Result of tariff: Singapore was willing to accept close to zero tariff on the Indian goods (Singapore already has a low tariff on its products); India was willing to have gradual concessions on manufactures and on selected goods. The deal divided the concessions of India into Early Harvest, Phased Elimination, Phased Reduction and a Negative List. The zero/near-zero tariff policy by Singapore has made the market easily accessible to the Indian exporters of services and some goods.

How it facilitated trade/cooperation: CECA has played a key role in strengthening services trade (finance, logistics, IT) and investment flows. Singapore is a significant investor and a portal to ASEAN by Indian firms and to India by multinationals. The agreement also made the process of customs easier and made it possible to cooperate in the sphere of financial services and skills, and bring bilateral commercial relationships to the next stage, which is not raw goods trade.

Cross-cutting effects, constraints and practice- Typical advantages: these full package agreements are a mix of tariff liberalisation and services liberalisation, investment terms and cooperation chapters – all of which reduce the cost of transactions, the market accessibility of services (a comparative advantage to India), the attraction of investment, and supply-chain integration opportunities to manufacturers and MSMEs. They also provide the predictability of the law (rules of origin, customs cooperation), which assists the exporters in scaling.
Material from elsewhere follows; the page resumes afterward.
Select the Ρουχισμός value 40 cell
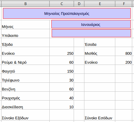 (62, 96)
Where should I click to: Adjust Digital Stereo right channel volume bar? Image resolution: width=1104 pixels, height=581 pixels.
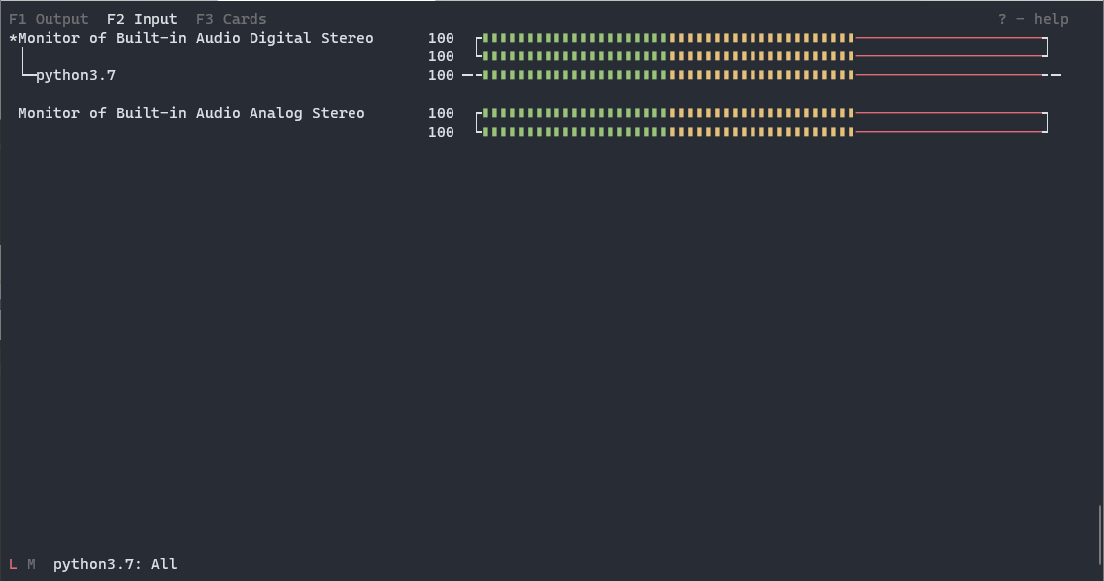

Practical constraints and issues: the results are different across sectors. Agricultural products that are sensitive and certain parts of the policy are commonly omitted or introduced gradually; non-tariff barriers (standards, sanitary rules) and strict rules-of-origin continue to be costly to comply with. Real-world adjustments, e.g. disruptions due to changes in domestic taxes or rebalancing tariffs, indicate that CEPA benefits need to be actively used by the exporters and regulatory alignment (Reuters coverage of bullion trade in India-UAE CEPA illustrates those complexities).

Final takeaways

The CEPA/CECA/CECPA instruments of India are strategic tools that incorporate tariff reduction along with services liberalisation, investment facilitation and cooperation chapters. The examples of Japan, Korea, UAE, Mauritius and Singapore are other applications of the model: deepening industrial supply chains (Korea, Japan), establishing a logistics and investment centre (UAE, Singapore), and establishing continent-gateway connections (Mauritius). The agreements have had quantifiable effects in enhancing market accessibility to Indian goods and services, inbound investment and have offered frameworks to sectoral cooperation, but the benefits are reliant on implementation, rules-of-origin management and complementary domestic reforms to assist firms to capitalise on the new preferences.